Beginning with the first line of the data below, extract each line up to and including the one containing "[Gardenia Jasminoides Ellis (118)] (54, 1632)". Copy them exactly and add nothing.

(INPUT)

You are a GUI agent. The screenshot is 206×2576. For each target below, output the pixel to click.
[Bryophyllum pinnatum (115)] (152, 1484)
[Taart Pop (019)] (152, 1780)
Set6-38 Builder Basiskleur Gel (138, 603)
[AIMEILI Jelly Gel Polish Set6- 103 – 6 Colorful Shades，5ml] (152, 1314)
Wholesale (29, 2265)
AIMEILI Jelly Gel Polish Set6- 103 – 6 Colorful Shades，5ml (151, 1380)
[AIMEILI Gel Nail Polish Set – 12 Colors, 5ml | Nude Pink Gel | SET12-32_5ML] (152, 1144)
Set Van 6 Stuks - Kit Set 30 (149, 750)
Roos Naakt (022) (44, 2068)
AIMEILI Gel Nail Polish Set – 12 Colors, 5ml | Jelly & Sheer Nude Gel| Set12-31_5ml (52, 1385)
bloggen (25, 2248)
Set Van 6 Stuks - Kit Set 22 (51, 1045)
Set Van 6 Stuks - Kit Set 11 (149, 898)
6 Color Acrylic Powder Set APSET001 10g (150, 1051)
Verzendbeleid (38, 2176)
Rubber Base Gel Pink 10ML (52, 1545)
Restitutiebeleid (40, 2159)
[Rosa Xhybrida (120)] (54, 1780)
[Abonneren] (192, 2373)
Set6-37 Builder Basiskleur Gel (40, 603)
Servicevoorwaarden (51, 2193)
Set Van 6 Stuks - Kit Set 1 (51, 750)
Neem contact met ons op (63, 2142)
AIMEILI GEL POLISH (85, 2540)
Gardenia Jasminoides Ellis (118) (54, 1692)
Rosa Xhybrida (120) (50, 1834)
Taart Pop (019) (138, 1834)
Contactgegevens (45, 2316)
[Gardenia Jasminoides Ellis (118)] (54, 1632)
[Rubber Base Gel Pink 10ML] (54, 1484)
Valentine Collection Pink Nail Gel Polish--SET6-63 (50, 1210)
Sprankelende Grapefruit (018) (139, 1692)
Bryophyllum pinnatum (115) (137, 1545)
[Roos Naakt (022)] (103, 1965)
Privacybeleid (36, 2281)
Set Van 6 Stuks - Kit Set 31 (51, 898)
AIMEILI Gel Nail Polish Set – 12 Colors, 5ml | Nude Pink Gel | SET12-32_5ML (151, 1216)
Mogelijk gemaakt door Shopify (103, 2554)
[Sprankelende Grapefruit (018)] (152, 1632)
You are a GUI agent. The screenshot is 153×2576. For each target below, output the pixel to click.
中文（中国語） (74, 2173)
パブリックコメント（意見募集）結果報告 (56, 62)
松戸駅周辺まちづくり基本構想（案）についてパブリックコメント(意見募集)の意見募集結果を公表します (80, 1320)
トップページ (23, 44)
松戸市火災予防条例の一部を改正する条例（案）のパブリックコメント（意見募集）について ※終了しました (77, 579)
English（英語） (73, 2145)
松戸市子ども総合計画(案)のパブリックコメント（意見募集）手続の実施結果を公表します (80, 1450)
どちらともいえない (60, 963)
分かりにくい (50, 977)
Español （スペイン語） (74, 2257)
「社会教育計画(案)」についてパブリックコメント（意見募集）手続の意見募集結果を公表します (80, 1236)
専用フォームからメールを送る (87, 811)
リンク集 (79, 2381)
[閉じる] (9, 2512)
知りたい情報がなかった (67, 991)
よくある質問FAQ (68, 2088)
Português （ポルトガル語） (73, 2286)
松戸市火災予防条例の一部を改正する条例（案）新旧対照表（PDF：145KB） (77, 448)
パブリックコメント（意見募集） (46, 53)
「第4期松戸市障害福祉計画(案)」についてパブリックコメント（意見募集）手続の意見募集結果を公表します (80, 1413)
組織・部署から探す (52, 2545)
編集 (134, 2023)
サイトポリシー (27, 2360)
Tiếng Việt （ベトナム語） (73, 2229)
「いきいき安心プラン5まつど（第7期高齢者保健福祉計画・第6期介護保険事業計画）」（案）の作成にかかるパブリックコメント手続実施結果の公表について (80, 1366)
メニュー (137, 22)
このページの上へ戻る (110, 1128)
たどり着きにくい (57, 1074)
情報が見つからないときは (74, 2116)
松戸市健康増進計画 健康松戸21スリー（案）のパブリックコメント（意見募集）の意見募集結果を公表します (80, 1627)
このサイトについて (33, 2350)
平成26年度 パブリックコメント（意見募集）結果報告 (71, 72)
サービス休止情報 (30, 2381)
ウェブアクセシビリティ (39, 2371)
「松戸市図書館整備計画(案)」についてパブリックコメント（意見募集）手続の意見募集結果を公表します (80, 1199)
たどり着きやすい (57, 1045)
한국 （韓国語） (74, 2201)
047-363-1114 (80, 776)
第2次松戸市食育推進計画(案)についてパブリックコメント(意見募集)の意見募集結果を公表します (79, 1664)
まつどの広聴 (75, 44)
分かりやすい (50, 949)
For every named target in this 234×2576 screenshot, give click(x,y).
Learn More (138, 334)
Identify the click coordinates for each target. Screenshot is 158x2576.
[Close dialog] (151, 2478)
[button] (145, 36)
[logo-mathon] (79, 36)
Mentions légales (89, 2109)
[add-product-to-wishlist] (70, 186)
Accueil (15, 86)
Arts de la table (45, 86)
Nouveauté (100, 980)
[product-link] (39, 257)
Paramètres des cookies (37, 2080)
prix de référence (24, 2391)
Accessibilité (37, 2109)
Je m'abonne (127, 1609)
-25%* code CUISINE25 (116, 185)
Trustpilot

(End INPUT)

_WRITTEN RESPONSE_:
You are a GUI agent. The screenshot is 206×2576. For each target below, output the pixel to click.
[Bryophyllum pinnatum (115)] (152, 1484)
[Taart Pop (019)] (152, 1780)
Set6-38 Builder Basiskleur Gel (138, 603)
[AIMEILI Jelly Gel Polish Set6- 103 – 6 Colorful Shades，5ml] (152, 1314)
Wholesale (29, 2265)
AIMEILI Jelly Gel Polish Set6- 103 – 6 Colorful Shades，5ml (151, 1380)
[AIMEILI Gel Nail Polish Set – 12 Colors, 5ml | Nude Pink Gel | SET12-32_5ML] (152, 1144)
Set Van 6 Stuks - Kit Set 30 (149, 750)
Roos Naakt (022) (44, 2068)
AIMEILI Gel Nail Polish Set – 12 Colors, 5ml | Jelly & Sheer Nude Gel| Set12-31_5ml (52, 1385)
bloggen (25, 2248)
Set Van 6 Stuks - Kit Set 22 (51, 1045)
Set Van 6 Stuks - Kit Set 11 (149, 898)
6 Color Acrylic Powder Set APSET001 10g (150, 1051)
Verzendbeleid (38, 2176)
Rubber Base Gel Pink 10ML (52, 1545)
Restitutiebeleid (40, 2159)
[Rosa Xhybrida (120)] (54, 1780)
[Abonneren] (192, 2373)
Set6-37 Builder Basiskleur Gel (40, 603)
Servicevoorwaarden (51, 2193)
Set Van 6 Stuks - Kit Set 1 (51, 750)
Neem contact met ons op (63, 2142)
AIMEILI GEL POLISH (85, 2540)
Gardenia Jasminoides Ellis (118) (54, 1692)
Rosa Xhybrida (120) (50, 1834)
Taart Pop (019) (138, 1834)
Contactgegevens (45, 2316)
[Gardenia Jasminoides Ellis (118)] (54, 1632)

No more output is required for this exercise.